The question “why do I write music?” can be easily answered with just a few words – “because I love to express myself.” But that’s no fun is it. So what I’m going to do instead is to briefly turn my family history, upbringing and personal tastes inside out in an effort to pinpoint some of the things that drive me.
For as long as I can remember I have always enjoyed listening to music. One of my fondest memories is when I was around six years old sitting on a bus with my mother and both of us where singing along to K-Ci and JoJo’s All My Life without a care in the world.
Fast forward to the age of eleven and I was getting influenced by my older brother’s obsession with 2pac’s music. Around that time something clicked in me that caused me to pick up a pen and start writing lyrics over Changes by 2pac and thus began my love for writing lyrics.
Around the time I started secondary school my family moved to Ashford, Middlesex where I met my dear childhood friend Luciano. This is also when I’d started dabbling in making instrumentals and recording my own music albeit using the most elementary studio equipment.
Unbeknownst to me Luciano was fortunate enough to have his own bedroom recording studio which was a massive step up from what I had to work with. This early collaboration helped us to grow as both friends and as musicians [he went on to score music for films.]
In my early teens my mother saw how passionate I was becoming about music and decided to pay for my first professional recording session in a garden shed recording studio in Hampton Court, London.
Despite it’s garden shed status this studio was fully kitted out. Going based on memory the studio was equipped with a multitrack mixing desk, some channels strips, compressors and mic amps. Even though I only had an one hour to work with I managed to get two songs recorded, edited and mixed with the help of my sound engineer.
These two songs were burned to a few CDs that somehow made their way around my school. I became somewhat of a school celebrity – I guess I must have enjoyed the attention as it only spurred on.
That same year I attended my first live performance in Central London in front some five hundred odd people. I remember forgetting one of my lyrics but my years of practice saved me as I quickly recovered and the crowd was none the wiser.

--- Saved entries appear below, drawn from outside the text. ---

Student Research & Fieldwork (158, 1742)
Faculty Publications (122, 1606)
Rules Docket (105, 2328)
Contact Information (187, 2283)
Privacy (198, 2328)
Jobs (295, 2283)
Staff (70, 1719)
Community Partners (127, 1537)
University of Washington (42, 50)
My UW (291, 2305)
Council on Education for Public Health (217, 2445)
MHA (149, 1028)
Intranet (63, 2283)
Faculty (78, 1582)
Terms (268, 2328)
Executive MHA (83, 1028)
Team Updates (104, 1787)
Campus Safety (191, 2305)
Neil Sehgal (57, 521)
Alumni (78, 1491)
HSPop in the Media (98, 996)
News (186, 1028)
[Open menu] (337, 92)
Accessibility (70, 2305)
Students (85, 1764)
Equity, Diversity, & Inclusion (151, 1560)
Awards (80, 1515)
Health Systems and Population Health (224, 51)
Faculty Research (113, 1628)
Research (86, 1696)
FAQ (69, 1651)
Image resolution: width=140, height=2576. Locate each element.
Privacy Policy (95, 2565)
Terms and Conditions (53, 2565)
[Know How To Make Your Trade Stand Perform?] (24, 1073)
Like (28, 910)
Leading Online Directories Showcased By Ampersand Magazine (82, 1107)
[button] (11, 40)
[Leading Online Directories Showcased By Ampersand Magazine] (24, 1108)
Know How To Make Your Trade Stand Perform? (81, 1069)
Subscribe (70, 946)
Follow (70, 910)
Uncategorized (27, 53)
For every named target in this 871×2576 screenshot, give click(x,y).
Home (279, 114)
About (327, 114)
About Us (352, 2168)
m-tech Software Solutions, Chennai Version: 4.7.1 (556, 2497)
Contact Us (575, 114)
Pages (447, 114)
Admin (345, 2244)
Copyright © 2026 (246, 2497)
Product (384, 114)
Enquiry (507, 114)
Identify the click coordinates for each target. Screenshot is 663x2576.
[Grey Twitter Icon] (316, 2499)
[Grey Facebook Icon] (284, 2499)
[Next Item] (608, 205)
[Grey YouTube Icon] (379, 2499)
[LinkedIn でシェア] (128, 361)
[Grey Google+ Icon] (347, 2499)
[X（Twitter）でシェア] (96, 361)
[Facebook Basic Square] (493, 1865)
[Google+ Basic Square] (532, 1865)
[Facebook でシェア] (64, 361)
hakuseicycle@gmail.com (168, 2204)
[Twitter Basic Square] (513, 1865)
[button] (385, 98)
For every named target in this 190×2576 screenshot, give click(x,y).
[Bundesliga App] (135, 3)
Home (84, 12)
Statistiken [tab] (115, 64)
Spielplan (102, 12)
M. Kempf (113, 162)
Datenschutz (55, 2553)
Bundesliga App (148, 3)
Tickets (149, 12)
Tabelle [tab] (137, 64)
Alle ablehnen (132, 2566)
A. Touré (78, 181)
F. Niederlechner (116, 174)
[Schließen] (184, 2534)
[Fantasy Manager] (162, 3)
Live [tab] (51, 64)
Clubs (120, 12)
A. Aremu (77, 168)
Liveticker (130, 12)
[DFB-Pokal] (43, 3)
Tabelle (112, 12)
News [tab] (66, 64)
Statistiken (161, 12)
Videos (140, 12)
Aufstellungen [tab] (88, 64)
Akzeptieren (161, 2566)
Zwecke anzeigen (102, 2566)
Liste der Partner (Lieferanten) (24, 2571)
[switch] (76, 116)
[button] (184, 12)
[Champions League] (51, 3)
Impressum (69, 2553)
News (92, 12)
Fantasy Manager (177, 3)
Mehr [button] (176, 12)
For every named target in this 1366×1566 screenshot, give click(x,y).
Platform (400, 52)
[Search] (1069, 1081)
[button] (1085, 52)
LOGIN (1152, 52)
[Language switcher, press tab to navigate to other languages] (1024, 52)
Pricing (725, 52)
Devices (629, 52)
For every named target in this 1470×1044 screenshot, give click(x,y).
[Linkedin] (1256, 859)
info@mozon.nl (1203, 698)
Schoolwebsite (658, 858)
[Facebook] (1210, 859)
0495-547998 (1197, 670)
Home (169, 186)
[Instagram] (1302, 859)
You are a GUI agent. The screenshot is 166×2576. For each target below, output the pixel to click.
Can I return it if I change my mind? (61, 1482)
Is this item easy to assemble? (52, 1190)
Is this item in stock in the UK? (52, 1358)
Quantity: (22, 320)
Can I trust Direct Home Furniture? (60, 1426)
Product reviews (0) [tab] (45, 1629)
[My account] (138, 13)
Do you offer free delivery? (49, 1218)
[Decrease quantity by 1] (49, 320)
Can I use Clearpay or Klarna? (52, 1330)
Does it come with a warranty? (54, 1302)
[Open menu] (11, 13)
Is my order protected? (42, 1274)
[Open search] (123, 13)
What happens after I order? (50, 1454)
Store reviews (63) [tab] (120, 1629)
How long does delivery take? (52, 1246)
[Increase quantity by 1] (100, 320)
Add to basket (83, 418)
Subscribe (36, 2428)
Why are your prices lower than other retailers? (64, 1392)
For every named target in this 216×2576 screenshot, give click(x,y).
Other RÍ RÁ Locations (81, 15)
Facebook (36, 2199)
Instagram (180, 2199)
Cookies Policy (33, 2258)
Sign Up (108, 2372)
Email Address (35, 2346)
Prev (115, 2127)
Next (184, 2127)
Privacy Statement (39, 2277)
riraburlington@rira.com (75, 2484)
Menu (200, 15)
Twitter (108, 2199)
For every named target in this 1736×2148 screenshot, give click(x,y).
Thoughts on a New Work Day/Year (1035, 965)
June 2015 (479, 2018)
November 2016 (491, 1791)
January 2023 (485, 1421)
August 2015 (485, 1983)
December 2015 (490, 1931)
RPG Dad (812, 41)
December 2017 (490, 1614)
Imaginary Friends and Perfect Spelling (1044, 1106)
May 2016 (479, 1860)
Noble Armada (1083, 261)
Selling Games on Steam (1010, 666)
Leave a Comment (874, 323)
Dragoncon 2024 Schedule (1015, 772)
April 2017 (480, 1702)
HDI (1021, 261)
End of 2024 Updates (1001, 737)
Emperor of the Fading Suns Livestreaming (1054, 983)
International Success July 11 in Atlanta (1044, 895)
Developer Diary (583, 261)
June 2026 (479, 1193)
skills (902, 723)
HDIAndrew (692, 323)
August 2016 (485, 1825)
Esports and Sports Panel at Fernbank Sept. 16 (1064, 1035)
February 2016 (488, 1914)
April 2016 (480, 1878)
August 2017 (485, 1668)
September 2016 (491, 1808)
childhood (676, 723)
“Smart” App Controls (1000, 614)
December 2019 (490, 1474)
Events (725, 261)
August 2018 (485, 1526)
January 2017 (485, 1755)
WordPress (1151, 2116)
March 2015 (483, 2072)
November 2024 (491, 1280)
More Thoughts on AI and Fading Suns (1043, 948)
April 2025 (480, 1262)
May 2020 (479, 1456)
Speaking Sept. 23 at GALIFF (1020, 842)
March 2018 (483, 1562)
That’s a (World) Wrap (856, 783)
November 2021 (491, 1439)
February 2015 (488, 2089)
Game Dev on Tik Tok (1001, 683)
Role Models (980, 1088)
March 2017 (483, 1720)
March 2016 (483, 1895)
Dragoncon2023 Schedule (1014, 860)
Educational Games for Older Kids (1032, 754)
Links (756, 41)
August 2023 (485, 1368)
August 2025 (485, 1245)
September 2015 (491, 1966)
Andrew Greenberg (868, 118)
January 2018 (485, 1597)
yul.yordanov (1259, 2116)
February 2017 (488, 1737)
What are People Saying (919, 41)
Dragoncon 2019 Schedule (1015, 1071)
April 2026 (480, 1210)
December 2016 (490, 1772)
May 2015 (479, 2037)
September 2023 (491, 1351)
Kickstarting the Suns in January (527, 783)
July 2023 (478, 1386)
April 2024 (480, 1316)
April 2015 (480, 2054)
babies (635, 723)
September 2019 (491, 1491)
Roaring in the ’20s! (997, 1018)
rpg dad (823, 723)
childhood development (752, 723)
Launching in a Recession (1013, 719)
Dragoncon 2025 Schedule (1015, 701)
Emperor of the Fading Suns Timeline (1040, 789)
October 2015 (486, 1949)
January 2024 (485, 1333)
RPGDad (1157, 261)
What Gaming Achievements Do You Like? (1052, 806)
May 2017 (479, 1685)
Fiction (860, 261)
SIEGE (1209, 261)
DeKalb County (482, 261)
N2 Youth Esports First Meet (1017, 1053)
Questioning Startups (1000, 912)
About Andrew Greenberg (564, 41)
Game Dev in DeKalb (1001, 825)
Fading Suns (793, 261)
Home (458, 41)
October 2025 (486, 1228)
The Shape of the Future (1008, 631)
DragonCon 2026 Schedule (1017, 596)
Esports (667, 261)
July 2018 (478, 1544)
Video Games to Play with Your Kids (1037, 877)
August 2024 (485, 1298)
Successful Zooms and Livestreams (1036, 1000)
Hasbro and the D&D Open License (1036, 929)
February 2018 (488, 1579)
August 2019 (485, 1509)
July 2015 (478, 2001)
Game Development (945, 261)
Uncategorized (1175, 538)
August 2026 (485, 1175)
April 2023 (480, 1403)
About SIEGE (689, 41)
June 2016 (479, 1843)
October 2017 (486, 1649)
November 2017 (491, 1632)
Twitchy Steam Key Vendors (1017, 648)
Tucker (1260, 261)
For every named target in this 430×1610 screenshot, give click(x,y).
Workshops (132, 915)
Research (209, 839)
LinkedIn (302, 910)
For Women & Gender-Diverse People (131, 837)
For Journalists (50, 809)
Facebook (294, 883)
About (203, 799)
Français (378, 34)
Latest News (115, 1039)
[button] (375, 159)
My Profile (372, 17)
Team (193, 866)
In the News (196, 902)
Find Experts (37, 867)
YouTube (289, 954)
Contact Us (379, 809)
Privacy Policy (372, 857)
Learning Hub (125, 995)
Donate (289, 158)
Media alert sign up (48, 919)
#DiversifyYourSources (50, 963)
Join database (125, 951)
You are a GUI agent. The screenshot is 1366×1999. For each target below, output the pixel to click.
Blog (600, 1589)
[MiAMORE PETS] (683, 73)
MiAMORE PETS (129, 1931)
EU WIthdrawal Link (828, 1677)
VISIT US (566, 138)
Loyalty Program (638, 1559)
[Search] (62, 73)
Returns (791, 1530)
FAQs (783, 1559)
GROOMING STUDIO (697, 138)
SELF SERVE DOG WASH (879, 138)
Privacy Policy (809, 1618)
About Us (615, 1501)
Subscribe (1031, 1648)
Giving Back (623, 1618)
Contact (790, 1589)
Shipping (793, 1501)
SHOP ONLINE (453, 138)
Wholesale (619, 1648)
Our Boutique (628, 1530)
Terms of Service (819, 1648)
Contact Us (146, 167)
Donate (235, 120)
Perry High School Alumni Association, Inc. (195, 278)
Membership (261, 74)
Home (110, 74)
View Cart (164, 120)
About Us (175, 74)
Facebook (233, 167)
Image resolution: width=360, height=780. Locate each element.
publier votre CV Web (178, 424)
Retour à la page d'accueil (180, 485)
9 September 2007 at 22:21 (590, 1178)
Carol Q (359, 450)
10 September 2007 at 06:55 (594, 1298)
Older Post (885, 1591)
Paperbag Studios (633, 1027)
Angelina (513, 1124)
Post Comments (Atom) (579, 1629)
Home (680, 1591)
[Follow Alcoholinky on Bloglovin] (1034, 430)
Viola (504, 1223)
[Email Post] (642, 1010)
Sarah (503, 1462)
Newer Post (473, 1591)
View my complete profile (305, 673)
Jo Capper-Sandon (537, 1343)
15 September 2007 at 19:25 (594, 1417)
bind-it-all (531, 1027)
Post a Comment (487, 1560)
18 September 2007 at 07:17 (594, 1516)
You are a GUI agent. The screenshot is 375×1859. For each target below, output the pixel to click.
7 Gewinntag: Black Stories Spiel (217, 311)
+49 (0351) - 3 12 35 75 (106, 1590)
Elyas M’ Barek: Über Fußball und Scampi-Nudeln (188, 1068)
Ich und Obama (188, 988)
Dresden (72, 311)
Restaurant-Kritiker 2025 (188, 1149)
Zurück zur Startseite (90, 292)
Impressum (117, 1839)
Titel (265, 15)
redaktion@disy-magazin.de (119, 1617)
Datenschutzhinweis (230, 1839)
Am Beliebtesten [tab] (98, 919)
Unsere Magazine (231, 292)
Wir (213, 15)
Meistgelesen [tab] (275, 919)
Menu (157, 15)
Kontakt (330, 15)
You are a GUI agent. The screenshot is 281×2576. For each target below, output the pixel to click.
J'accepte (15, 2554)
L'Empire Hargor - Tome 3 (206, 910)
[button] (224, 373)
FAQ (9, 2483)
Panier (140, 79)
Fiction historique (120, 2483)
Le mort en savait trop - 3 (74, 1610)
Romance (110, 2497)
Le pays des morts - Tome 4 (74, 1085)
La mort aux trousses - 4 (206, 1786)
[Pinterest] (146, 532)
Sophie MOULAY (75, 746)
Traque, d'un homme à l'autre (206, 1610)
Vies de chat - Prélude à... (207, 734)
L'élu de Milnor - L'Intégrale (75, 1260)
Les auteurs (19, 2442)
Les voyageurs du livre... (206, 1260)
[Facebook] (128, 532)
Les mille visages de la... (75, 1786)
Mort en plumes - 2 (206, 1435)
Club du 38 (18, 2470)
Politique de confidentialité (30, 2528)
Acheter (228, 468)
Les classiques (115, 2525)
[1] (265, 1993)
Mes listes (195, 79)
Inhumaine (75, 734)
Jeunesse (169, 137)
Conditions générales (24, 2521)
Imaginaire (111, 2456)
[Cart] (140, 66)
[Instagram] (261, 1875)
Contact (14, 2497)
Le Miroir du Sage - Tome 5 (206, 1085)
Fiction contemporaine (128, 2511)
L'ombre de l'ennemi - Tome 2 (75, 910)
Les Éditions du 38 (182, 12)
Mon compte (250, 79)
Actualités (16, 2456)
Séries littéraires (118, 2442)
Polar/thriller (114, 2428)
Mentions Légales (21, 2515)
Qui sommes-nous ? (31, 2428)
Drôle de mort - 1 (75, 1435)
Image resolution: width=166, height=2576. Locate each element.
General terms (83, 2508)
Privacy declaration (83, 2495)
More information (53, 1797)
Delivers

Around the age of sixteen the family decided to move to Basingstoke. This period between sitting my GCSEs and contemplating which course to study at college was very transformative for me.
Because family had moved whilst I was sitting my GCSEs and I had to stay behind and finished my studies. I briefly moved in with my aunt who lived in Slough.
The commute to my school in Ashford was tedious. Everyday I had to take the number 81 bus from Slough to Hounslow and then the number 203 from Hounslow to Ashford Hospital where I’d then walk about ten minutes to get to school.
During this time I remember the visceral emotion of feeling conflicted. On the one hand I had the opportunity to move to a brand new town and meet new people but on the other hand I remember not wanting to lose my friends in Ashford.
Around this transitional period whenever I had some spare money – which was a rarity at this point – I bought myself some music. I remember buying a copy of Common’s Finding Forever. I had never really bought a Common album before this. It was this album that helped me navigate this “transformative period.”
One song in particular stood out for me – Forever Begins. This was written as a tribute to the late great J Dilla, a close friend of Common. The song dealt with the emotion of loss and how to come to terms with such great change.
Fast forward a few years later and I was starting my studies at the Academy of Contemporary Music in Guildford. This is where I really honed my craft as a songwriter, performer, sound engineer and as a producer. Yet when I graduated all I remember is this intense feeling of burnout.
It was around this time that mother told me how my Grandfather had been music teacher. Now that I look back I can’t help but wonder if there Is there a connection between my Grandfather’s profession and my love for music? I couldn’t answer that convincingly. However, in a roundabout way I guess one could make the connection between my grandfather influencing my mother into loving music and how me and my mother grew to share that same love for music years down the line.
All I can say is that when I first sense the makings of a new song ‘I feel alive.’ In stark contrast though whenever I finalise a project I feel rather empty. I feel as if music is something that I have to live and express in order to be fulfilled. It is an integral part of my identity.
The above is simply a brief glimpse into the events that have shaped and built me into the man I am today. In conclusion I’m almost certain that were it not for my family’s influence on me as a young man I wouldn’t have taken my love for music as far as I have.